___ SUPPLIED RECORDS

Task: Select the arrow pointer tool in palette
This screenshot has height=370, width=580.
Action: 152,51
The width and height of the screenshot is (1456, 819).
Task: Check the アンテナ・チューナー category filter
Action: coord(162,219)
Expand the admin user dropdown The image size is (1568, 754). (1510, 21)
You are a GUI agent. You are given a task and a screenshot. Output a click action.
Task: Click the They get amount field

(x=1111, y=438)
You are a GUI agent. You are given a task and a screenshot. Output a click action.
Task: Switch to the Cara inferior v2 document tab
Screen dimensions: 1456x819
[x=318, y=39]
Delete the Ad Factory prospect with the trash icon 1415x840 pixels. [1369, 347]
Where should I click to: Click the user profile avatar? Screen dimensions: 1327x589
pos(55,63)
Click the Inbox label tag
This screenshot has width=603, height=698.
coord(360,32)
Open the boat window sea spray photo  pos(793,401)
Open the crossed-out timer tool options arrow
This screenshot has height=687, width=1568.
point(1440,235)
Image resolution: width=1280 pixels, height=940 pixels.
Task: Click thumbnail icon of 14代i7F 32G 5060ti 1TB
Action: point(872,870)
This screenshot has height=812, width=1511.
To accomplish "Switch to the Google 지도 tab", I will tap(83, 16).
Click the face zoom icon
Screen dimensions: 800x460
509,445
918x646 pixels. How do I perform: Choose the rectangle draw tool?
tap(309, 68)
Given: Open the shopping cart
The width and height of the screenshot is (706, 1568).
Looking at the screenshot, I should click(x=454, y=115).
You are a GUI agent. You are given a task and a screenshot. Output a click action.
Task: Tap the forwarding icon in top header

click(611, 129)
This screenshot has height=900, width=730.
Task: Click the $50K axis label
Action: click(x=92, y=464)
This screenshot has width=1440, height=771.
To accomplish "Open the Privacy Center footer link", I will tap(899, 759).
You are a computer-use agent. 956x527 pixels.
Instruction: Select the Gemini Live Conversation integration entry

______

**EXERCISE BRIEF**
Reproduce the listing above in full, substituting "interface agent" for every occurrence of "GUI agent" and keeping everything else the same.

**PROBLEM SOLUTION**
Task: Select the arrow pointer tool in palette
This screenshot has height=370, width=580.
Action: 152,51
The width and height of the screenshot is (1456, 819).
Task: Check the アンテナ・チューナー category filter
Action: coord(162,219)
Expand the admin user dropdown The image size is (1568, 754). (1510, 21)
You are a interface agent. You are given a task and a screenshot. Output a click action.
Task: Click the They get amount field

(x=1111, y=438)
You are a interface agent. You are given a task and a screenshot. Output a click action.
Task: Switch to the Cara inferior v2 document tab
Screen dimensions: 1456x819
[x=318, y=39]
Delete the Ad Factory prospect with the trash icon 1415x840 pixels. [1369, 347]
Where should I click to: Click the user profile avatar? Screen dimensions: 1327x589
pos(55,63)
Click the Inbox label tag
This screenshot has width=603, height=698.
coord(360,32)
Open the boat window sea spray photo  pos(793,401)
Open the crossed-out timer tool options arrow
This screenshot has height=687, width=1568.
point(1440,235)
Image resolution: width=1280 pixels, height=940 pixels.
Task: Click thumbnail icon of 14代i7F 32G 5060ti 1TB
Action: point(872,870)
This screenshot has height=812, width=1511.
To accomplish "Switch to the Google 지도 tab", I will tap(83, 16).
Click the face zoom icon
Screen dimensions: 800x460
509,445
918x646 pixels. How do I perform: Choose the rectangle draw tool?
tap(309, 68)
Given: Open the shopping cart
The width and height of the screenshot is (706, 1568).
Looking at the screenshot, I should click(x=454, y=115).
You are a interface agent. You are given a task and a screenshot. Output a click action.
Task: Tap the forwarding icon in top header

click(611, 129)
This screenshot has height=900, width=730.
Task: Click the $50K axis label
Action: click(x=92, y=464)
This screenshot has width=1440, height=771.
To accomplish "Open the Privacy Center footer link", I will tap(899, 759).
You are a computer-use agent. 956x527 pixels.
Instruction: Select the Gemini Live Conversation integration entry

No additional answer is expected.